_Problem description_
Each line of the material below with the word "output" is to be reported.

_Entries supplied_
+++

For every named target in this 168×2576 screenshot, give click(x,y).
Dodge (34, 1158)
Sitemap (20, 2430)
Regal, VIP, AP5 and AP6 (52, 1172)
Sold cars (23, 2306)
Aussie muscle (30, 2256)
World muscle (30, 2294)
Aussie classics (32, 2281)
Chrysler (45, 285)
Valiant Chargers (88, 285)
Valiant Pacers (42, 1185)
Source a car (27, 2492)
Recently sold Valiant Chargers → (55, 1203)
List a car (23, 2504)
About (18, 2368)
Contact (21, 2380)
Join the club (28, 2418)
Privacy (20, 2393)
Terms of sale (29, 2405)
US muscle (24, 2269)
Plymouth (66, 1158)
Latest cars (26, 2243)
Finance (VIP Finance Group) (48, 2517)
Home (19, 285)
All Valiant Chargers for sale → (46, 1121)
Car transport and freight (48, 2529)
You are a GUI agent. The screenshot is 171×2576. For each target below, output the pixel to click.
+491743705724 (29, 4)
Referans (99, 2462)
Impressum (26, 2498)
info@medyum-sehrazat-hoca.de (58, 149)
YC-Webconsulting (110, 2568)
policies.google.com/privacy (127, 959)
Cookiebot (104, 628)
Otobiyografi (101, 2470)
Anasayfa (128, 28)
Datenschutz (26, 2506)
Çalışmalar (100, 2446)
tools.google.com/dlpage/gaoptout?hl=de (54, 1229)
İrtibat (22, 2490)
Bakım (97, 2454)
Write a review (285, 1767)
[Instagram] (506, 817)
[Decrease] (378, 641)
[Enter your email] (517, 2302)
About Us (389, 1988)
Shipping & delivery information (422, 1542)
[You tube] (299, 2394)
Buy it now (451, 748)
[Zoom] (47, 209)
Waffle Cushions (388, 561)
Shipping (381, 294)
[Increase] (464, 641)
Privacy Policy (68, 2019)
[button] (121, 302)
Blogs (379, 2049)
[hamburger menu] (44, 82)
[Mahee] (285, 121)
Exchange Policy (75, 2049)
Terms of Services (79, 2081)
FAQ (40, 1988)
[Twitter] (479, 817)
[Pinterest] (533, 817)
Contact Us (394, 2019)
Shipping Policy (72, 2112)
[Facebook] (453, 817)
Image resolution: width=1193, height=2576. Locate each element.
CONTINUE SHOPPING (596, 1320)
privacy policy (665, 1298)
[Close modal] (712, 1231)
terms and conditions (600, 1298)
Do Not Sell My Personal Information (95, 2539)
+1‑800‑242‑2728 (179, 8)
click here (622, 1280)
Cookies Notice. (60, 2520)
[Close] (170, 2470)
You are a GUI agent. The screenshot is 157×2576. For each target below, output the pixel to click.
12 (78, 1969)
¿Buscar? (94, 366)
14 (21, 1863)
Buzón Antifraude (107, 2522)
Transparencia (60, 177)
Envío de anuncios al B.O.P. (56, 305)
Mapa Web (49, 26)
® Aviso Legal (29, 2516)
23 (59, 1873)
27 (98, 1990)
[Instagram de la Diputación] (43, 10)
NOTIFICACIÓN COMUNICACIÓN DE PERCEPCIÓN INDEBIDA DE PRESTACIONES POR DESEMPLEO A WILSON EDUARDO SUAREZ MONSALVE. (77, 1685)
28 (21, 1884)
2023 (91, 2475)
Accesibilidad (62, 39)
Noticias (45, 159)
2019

+++

_Response area_
You are a GUI agent. The screenshot is 171×2576. For each target below, output the pixel to click.
You are a GUI agent. The screenshot is 157×2576. For each target below, output the pixel to click.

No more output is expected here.